What Does iOS8 Mean for HTML5 Mobile App Developers
In short: very good things
iOS 8 is the most significant update "since the launch of the App Store" according to Apple. There's a ton of improvements and features that have been added, but I won't be talking about them here. What we are interested in is how this will affect the development and performance of our HTML5 mobile applications.
Increased HTML5 Support
An image from icanuse.com that highlights the vast difference between iOS 7 and iOS 8 has been doing the rounds on Twitter:
iOS8's Mobile Safari is a big upgrade for the web: http://t.co/NlMajVsJDK pic.twitter.com/3BZPMjjpbf
— Paul Irish (@paul_irish) September 18, 2014
I highly recommend checking out this in depth analysis by Ross Gerbassi over at Sencha, Ross goes into a lot more depth than I possibly could.
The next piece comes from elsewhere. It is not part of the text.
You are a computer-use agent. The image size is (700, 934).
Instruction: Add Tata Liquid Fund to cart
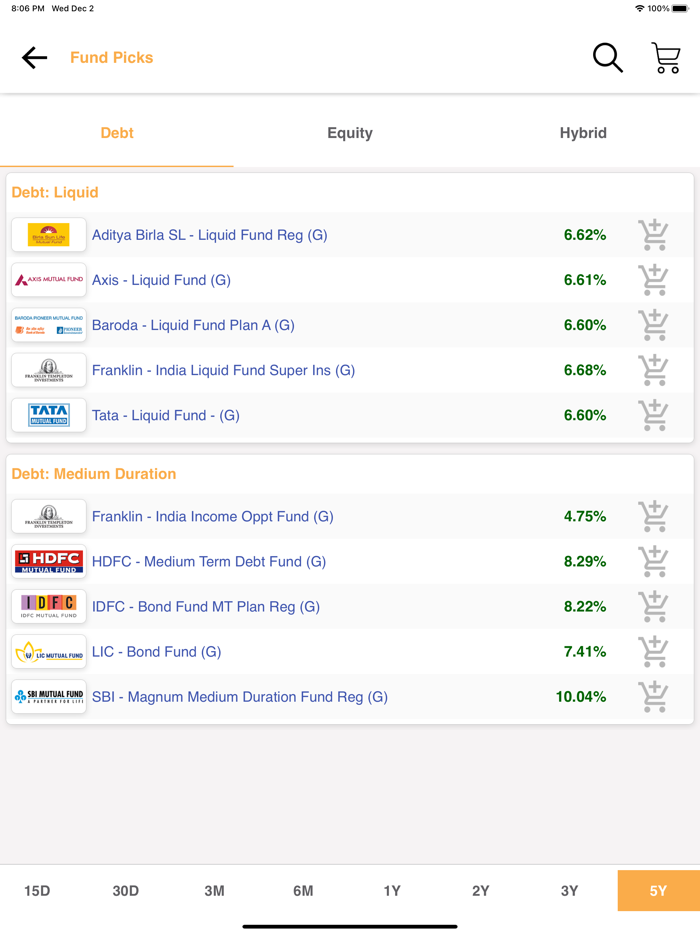[654, 415]
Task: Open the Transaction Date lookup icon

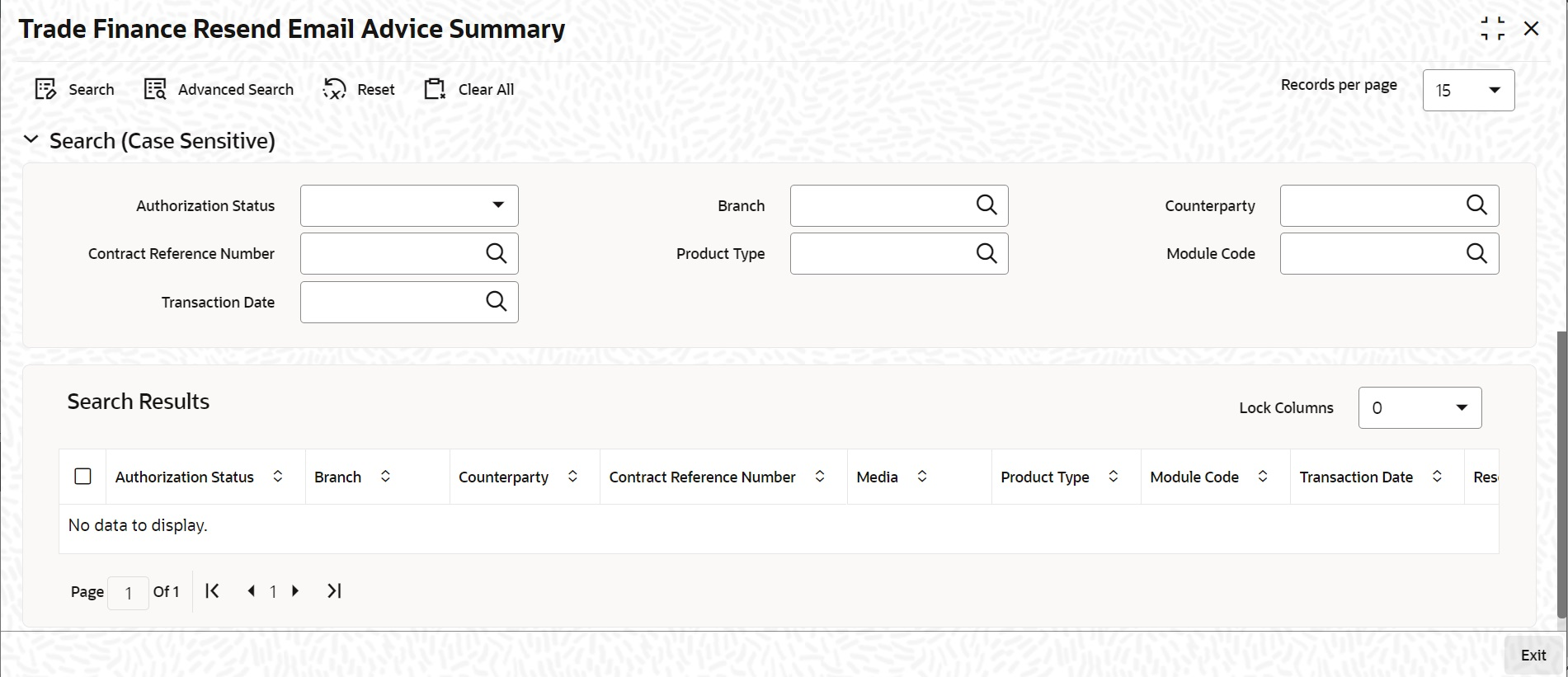Action: 496,302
Did someone say a 400% performance increase?
Perhaps the most exciting addition for HTML 5 mobile app developers is the introduction of the new WKWebView. WKWebView will replace the standard UIWebView (although UIWebView will still be available), UIWebView is the native web view that is used to display your application. WKWebView includes the NitroJS engine which has at least 4x the performance of UIWebView.
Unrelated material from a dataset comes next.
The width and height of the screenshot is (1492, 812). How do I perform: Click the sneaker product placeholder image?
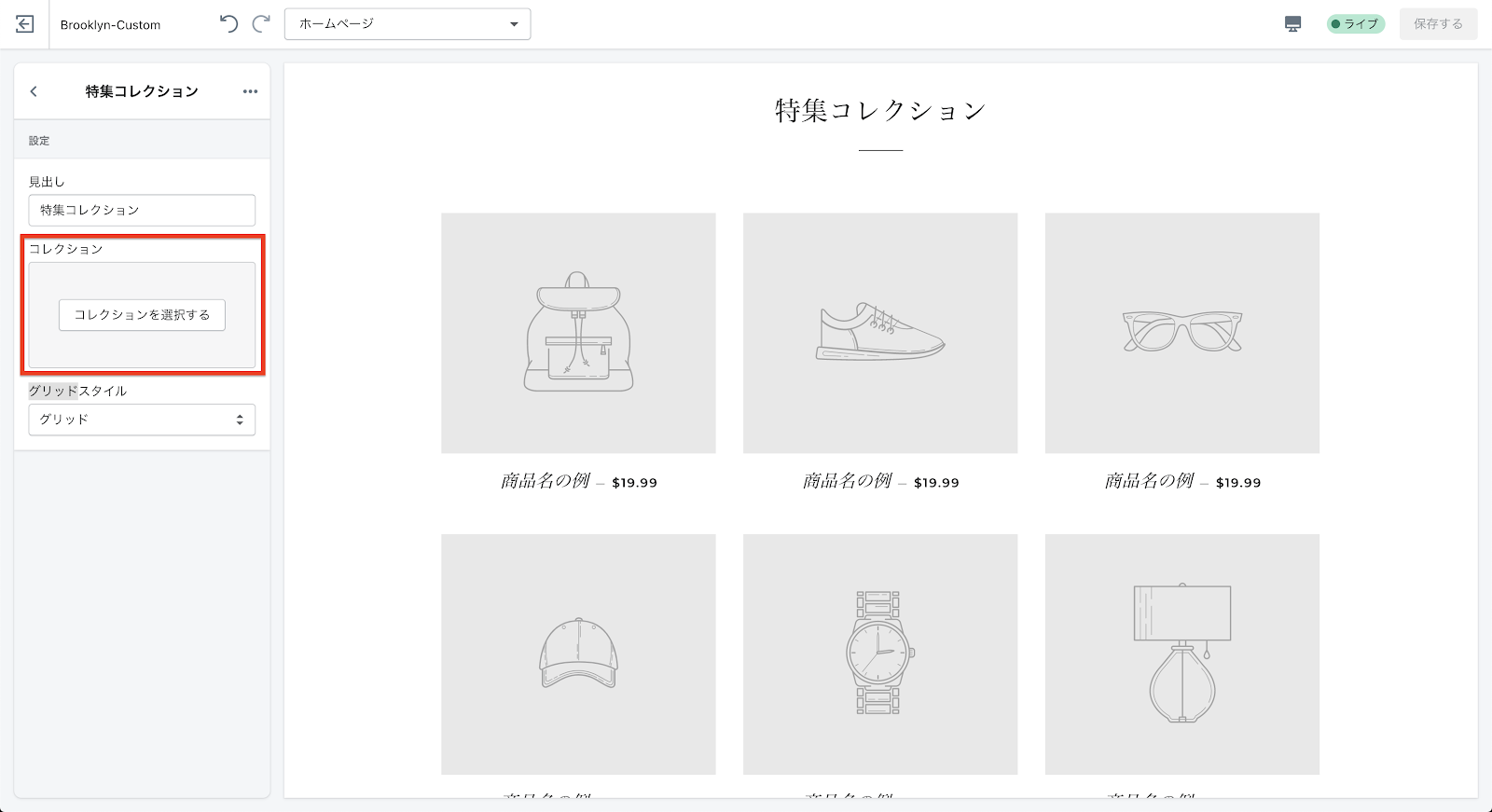point(879,333)
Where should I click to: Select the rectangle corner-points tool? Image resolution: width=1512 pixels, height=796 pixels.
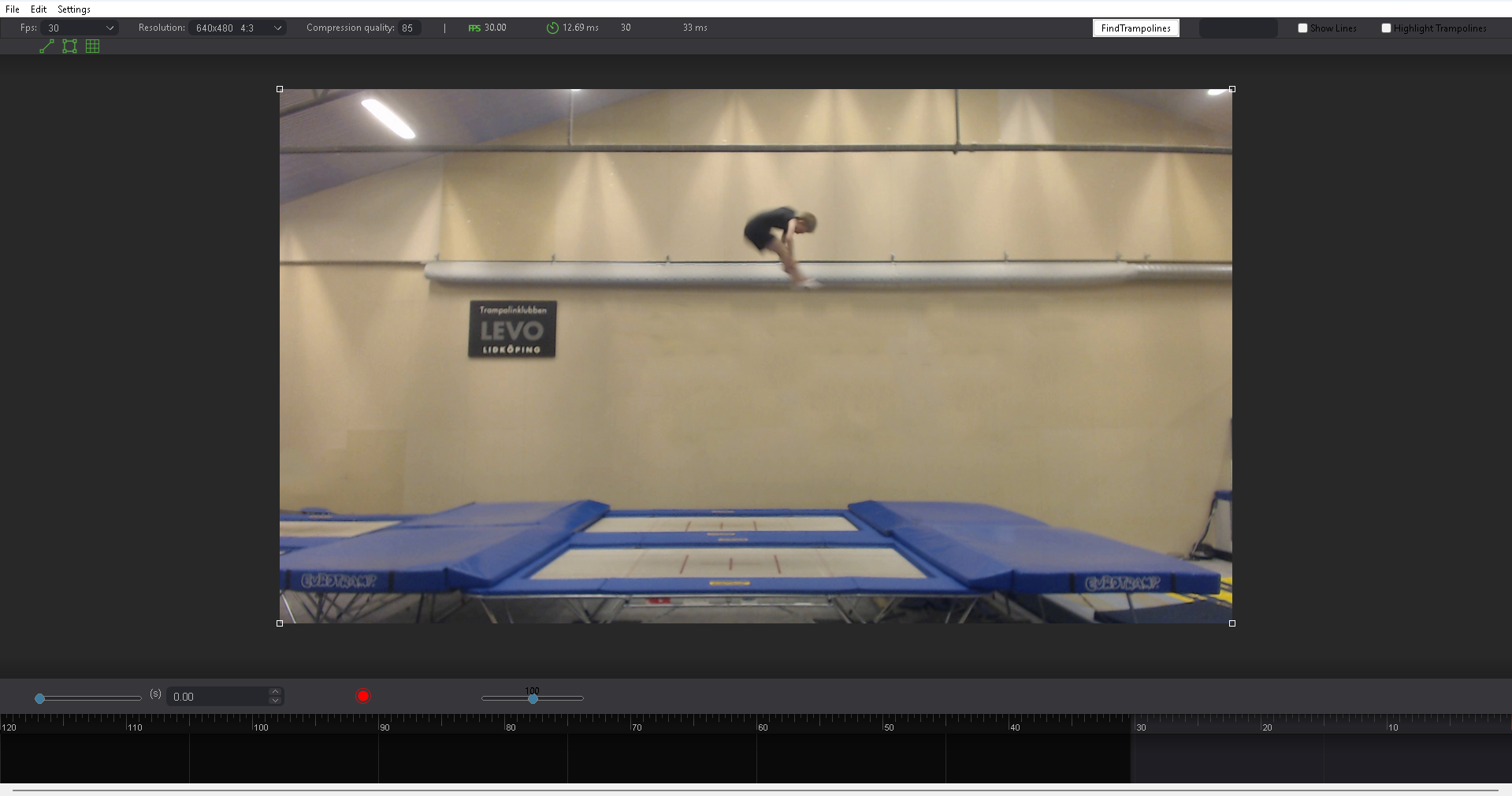[70, 46]
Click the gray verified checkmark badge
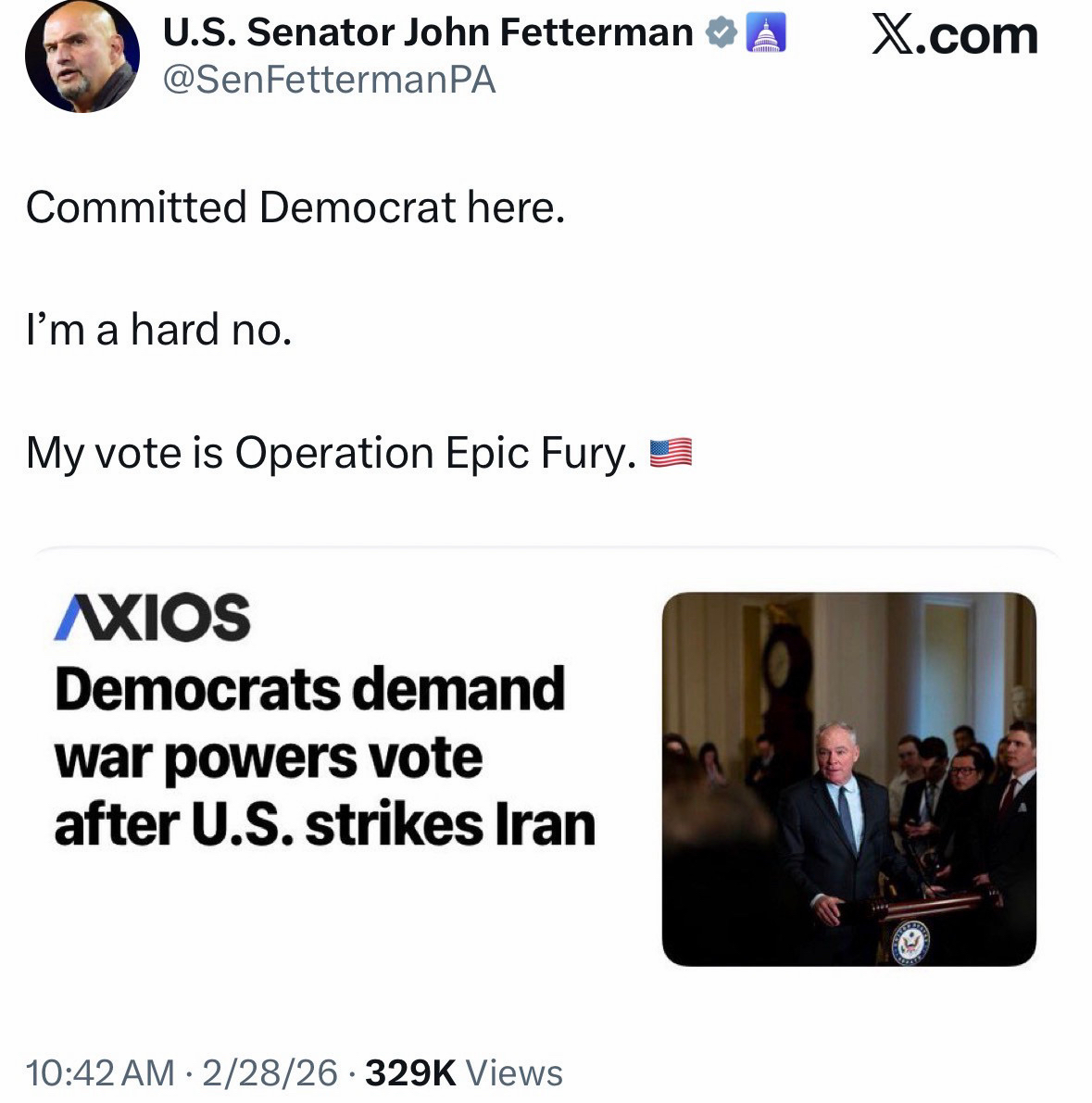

BUT you can't actually use WKWebView yet due to some unfortunate bugs, you can read more about the specifics at the Sencha blog. Hopefully these will be fixed soon.
These are really exciting times for web and hybrid app developers. With technologies like Sencha Touch, Famo.us and Ionic constantly pushing the limits of what we can do and browsers constantly improving we can expect to see some really cool things in the near future.